▶ [ENTRIES SHOWN]
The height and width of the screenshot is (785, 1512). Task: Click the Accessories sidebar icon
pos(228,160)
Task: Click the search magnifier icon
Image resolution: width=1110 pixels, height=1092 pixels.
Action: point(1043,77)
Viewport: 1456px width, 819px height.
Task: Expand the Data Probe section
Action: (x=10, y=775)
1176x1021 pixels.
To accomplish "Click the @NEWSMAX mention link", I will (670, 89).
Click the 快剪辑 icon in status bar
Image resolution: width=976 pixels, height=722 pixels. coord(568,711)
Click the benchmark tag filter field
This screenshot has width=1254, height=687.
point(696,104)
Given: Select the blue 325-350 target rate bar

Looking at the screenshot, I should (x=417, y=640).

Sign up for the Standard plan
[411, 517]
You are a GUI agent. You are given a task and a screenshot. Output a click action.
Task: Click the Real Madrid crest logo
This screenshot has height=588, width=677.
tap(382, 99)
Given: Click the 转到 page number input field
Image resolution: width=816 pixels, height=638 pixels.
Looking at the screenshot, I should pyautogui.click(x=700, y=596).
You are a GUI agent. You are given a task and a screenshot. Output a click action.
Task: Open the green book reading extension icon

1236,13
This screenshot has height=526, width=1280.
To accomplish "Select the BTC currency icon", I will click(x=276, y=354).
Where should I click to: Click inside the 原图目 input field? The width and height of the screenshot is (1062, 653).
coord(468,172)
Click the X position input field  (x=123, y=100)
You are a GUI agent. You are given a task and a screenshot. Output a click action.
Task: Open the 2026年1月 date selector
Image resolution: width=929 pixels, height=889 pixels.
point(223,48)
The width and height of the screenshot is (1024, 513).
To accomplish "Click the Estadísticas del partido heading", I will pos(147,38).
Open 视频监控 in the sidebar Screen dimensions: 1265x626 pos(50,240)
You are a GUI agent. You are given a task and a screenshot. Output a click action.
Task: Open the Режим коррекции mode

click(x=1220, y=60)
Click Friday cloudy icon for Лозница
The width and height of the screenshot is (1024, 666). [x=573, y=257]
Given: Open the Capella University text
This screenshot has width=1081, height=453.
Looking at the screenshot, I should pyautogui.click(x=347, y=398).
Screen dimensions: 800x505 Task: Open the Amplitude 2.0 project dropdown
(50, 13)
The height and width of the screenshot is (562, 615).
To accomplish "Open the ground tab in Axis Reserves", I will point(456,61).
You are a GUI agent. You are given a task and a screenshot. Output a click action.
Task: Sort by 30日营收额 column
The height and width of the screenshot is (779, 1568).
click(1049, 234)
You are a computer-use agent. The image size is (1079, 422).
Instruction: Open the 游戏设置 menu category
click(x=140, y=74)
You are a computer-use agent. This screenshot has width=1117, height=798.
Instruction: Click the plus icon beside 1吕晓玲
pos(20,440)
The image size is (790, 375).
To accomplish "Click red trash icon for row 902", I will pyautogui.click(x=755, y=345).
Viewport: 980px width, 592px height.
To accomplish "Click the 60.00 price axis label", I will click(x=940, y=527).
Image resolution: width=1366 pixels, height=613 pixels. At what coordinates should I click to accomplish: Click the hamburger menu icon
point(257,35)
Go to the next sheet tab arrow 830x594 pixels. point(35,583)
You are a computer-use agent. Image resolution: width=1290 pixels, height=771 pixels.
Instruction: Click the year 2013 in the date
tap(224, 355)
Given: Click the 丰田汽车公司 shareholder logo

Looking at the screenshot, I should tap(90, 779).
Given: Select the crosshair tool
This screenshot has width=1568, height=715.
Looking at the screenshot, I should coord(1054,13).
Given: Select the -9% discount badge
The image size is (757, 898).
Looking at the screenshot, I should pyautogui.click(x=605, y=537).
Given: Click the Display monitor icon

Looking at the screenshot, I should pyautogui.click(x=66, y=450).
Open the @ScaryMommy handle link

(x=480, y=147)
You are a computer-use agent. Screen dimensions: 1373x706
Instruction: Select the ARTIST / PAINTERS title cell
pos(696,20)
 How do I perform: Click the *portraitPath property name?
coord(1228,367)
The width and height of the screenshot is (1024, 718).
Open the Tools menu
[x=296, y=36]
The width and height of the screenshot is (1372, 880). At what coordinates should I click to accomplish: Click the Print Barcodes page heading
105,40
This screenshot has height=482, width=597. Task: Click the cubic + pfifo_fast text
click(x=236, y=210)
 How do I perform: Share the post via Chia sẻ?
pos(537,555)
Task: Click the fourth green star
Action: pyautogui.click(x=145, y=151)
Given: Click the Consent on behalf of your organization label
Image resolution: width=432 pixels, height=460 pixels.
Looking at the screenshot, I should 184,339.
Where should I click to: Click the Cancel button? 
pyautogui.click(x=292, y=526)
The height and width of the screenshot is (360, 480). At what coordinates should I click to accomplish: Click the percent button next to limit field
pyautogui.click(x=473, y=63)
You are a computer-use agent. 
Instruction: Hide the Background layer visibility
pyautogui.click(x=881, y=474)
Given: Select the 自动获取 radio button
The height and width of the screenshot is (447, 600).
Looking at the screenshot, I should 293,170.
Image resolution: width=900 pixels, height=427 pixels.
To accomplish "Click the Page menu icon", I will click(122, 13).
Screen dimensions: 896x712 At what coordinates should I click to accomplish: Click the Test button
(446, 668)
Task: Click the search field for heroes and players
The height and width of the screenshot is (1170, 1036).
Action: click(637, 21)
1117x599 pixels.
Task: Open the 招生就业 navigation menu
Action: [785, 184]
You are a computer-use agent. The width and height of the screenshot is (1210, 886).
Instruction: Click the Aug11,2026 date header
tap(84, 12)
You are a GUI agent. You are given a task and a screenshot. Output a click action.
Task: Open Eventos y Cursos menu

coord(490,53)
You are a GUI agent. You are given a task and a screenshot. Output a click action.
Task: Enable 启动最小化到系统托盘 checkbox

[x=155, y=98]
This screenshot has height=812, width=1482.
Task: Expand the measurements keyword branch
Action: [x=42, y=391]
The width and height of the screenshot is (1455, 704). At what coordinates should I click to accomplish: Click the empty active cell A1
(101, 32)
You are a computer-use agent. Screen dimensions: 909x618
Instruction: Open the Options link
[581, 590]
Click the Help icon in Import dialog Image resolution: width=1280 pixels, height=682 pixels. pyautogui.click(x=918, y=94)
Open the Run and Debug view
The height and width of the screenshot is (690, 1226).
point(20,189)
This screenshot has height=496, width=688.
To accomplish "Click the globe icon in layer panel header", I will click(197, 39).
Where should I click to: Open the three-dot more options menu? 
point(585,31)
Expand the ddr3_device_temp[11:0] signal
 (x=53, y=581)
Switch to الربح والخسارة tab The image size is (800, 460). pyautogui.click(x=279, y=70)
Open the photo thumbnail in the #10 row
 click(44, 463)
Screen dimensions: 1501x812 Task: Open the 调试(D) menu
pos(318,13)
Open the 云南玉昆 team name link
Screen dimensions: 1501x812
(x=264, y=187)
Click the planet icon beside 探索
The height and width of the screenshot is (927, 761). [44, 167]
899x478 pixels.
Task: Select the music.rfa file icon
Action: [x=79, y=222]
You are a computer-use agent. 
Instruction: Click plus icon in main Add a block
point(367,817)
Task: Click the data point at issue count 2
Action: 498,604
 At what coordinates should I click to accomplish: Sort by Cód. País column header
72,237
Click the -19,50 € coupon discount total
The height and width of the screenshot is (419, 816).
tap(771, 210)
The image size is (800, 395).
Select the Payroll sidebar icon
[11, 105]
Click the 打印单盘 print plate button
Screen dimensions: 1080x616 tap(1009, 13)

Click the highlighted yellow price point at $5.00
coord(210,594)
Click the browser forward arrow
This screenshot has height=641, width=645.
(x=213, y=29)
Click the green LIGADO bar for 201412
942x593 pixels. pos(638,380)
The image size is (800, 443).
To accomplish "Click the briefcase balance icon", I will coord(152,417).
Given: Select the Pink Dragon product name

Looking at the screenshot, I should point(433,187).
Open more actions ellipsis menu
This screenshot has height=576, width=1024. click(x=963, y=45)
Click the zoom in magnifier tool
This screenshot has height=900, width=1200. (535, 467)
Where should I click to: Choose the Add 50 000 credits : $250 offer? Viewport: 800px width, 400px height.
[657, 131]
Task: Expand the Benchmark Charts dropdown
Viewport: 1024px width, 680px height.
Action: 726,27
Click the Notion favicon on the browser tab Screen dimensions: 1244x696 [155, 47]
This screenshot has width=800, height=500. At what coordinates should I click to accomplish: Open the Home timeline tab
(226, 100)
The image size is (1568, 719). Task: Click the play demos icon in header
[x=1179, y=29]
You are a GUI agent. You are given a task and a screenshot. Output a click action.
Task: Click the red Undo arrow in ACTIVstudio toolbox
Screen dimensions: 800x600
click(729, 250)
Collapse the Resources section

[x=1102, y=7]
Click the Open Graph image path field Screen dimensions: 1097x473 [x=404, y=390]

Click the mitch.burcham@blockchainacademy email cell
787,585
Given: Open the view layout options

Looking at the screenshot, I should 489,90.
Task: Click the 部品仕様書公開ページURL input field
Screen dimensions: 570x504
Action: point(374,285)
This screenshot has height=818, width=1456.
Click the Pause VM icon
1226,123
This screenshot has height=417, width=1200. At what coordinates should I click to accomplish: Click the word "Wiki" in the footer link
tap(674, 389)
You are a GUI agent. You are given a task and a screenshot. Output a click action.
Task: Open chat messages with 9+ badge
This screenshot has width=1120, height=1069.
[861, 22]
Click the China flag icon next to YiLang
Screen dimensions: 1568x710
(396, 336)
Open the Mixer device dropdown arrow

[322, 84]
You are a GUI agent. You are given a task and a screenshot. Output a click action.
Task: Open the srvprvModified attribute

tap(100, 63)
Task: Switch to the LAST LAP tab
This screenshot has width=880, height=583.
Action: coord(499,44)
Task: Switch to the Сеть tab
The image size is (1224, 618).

▶ [DIRECTIONS FOR THIS TASK] Copy out the range of lines above starting at the line with "Task: Open the green" and ending at the line with "Go to the next", exactly and including both.

▶ [EXERCISE RESPONSE]
Task: Open the green book reading extension icon

1236,13
This screenshot has height=526, width=1280.
To accomplish "Select the BTC currency icon", I will click(x=276, y=354).
Where should I click to: Click inside the 原图目 input field? The width and height of the screenshot is (1062, 653).
coord(468,172)
Click the X position input field  (x=123, y=100)
You are a GUI agent. You are given a task and a screenshot. Output a click action.
Task: Open the 2026年1月 date selector
Image resolution: width=929 pixels, height=889 pixels.
point(223,48)
The width and height of the screenshot is (1024, 513).
To accomplish "Click the Estadísticas del partido heading", I will pos(147,38).
Open 视频监控 in the sidebar Screen dimensions: 1265x626 pos(50,240)
You are a GUI agent. You are given a task and a screenshot. Output a click action.
Task: Open the Режим коррекции mode

click(x=1220, y=60)
Click Friday cloudy icon for Лозница
The width and height of the screenshot is (1024, 666). [x=573, y=257]
Given: Open the Capella University text
This screenshot has width=1081, height=453.
Looking at the screenshot, I should pyautogui.click(x=347, y=398).
Screen dimensions: 800x505 Task: Open the Amplitude 2.0 project dropdown
(50, 13)
The height and width of the screenshot is (562, 615).
To accomplish "Open the ground tab in Axis Reserves", I will point(456,61).
You are a GUI agent. You are given a task and a screenshot. Output a click action.
Task: Sort by 30日营收额 column
The height and width of the screenshot is (779, 1568).
click(1049, 234)
You are a computer-use agent. The image size is (1079, 422).
Instruction: Open the 游戏设置 menu category
click(x=140, y=74)
You are a computer-use agent. This screenshot has width=1117, height=798.
Instruction: Click the plus icon beside 1吕晓玲
pos(20,440)
The image size is (790, 375).
To accomplish "Click red trash icon for row 902", I will pyautogui.click(x=755, y=345).
Viewport: 980px width, 592px height.
To accomplish "Click the 60.00 price axis label", I will click(x=940, y=527).
Image resolution: width=1366 pixels, height=613 pixels. At what coordinates should I click to accomplish: Click the hamburger menu icon
point(257,35)
Go to the next sheet tab arrow 830x594 pixels. point(35,583)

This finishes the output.